━━━━━ Source document
5 minutes to pg_dump nothing

Started by Nikita The Spider The Spiderover 18 years ago7 messagesgeneral
Jump to latest
#1Nikita The Spider The Spider
nikitathespider@gmail.com

Hi all,
I'm seeing a problem where pg_dump takes at least 5 minutes to execute
no matter what I ask it to dump -- even a non-existent or empty table.
One possible red flag is that pg_type contains 56508 rows. This
doesn't seem excessive to me, but perhaps it should. I've looked
through the source code and a system trace and I can see where the
execution time disappears, but I can't pinpoint the source of the
problem.

Some background: the database contains about 1200 schemas with 30+
tables and 20+ custom types in each. The whole database is only about
12G. An empty table created in another database on the same machine
pg_dumps in < .1sec, as expected. PG version is 8.1.4, OS is FreeBSD.

When I run pg_dump in verbose mode, it stalls after printing "reading
user-defined types". In the systrace, I can see the pg_types query at
the top of getTypes() in pgdump.c followed by 628 reads of 4k blocks
(= 2512k) which only takes a second or so in total. I guess this is
the loop through the tuples in getTypes().

There's then four calls to getDomainConstraints() followed by a
129-second delay during which nothing appears in the system trace.
After that, there's 124 pairs of these:
72263 pg_dump 135.956209 CALL break(0x9b37000)
72263 pg_dump 135.956222 RET break 0

They consume another 118 seconds, and then pg_dump moves on to
"reading procedural languages".

I've VACUUM FULL ANALYZEd everything I can think of. I'd really
appreciate any further hints or help.

PS - Thanks for Postgres; it works like a dream for me except for
infrequent bumps. =)

--
Philip
http://NikitaTheSpider.com/
Whole-site HTML validation, link checking and more

#2Tom Lane
tgl@sss.pgh.pa.us
In reply to: Nikita The Spider The Spider (#1)
Re: 5 minutes to pg_dump nothing

"Nikita The Spider The Spider" <nikitathespider@gmail.com> writes:

I'm seeing a problem where pg_dump takes at least 5 minutes to execute
no matter what I ask it to dump -- even a non-existent or empty table.
One possible red flag is that pg_type contains 56508 rows. This
doesn't seem excessive to me, but perhaps it should.

That does seem like a lot --- what sort of types are they? Scalar,
composite, what? It's fairly likely that no one has tried to optimize
pg_dump for such a case.
━━━━━━━━━━
Request:
In the pg_dump forum thread, after printing which message does pg_dump stall in verbose mode? Rely only on the pg_dump forum thread for this.
━━━━━ Supplied information
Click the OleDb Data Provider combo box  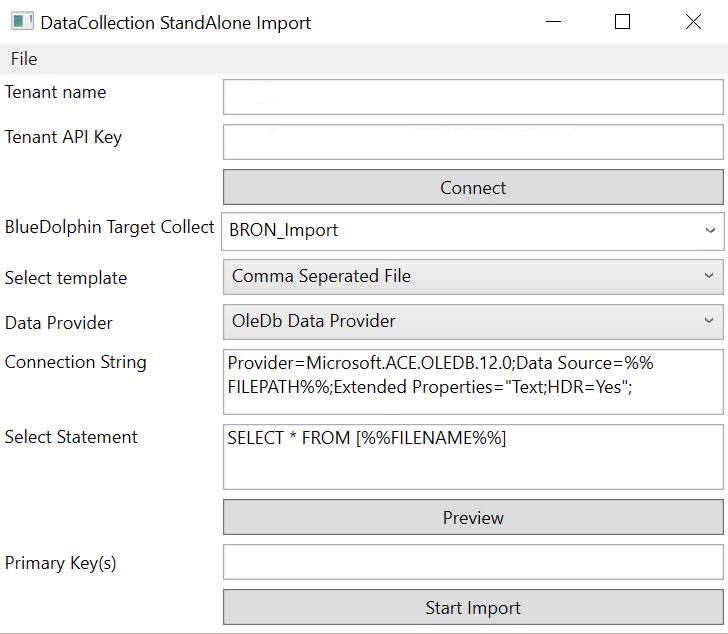coord(473,322)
━━━━━━━━━━
Solution to this task:
It stalls after printing "reading user-defined types".